Nel 1251 da questo castello Manfredi, figlio naturale di Federico II di Svevia, spedisce un importante
decreto all’arcivescovo Cesario di Salerno.

Tommaso (~1200 1251), conte di Acerra, fu nominato da re Federico II di Svevia capitano e giustiziere della Terra di Lavoro; nel 1232 fu vicerè di Sicilia e poi podestà di Cremona. Grazie ai suoi numerosi viaggi in Oriente, imparò ad usare la polvere da sparo che importò in Italia in grande quantità.

Capua (CE) fu sede del Gran Priorato di Malta, il più antico del Regno di Napoli, avocando a sé tutto il territorio eccetto le province di Otranto e Bari (avocata dal Priorato di Barletta) sino al 1850, il cui ufficio era nei pressi di palazzo Lanza, una delle più antiche famiglie patrizie della città. Nel 1236 Pirro d’Aquino fu il primo Priore di Capua.
Altro Tommaso († 1273), conte di Acerra e Loreto, Signore di Sarno, Marigliano e Ottaiano, nel 1247 sposò Margherita,  figlia naturale di re Federico II di Svevia, ed era cognato di re Manfredi che morì nella battaglia di Benevento del 1261. Nel 1249 fu nominato Capitano del ducato di Spoleto.
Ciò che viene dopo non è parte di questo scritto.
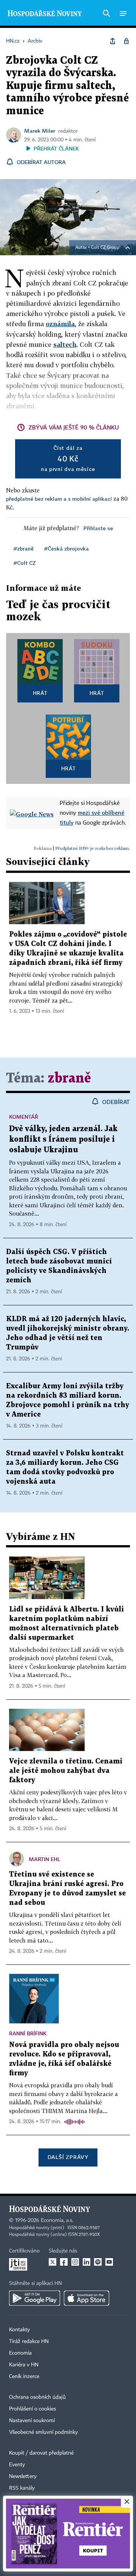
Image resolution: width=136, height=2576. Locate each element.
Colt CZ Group (105, 247)
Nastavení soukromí (32, 2420)
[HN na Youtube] (109, 2262)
Regalò alla moglie il castello fatto costruire nel feudo di Cancello, ove spesso soggiornò l’imperatore.
San Tommaso d’Aquino (Roccasecca, 1225 † Fossanova, 1274), figlio del conte Landolfo feudatario di Roccasecca e di Teodora di Napoli probabile nipote di Federico Barbarossa, alla tenera età di cinque anni fu inviato nell’abazia di Montecassino, destinataria di numerose e continue donazioni, per intraprendere i primi studi.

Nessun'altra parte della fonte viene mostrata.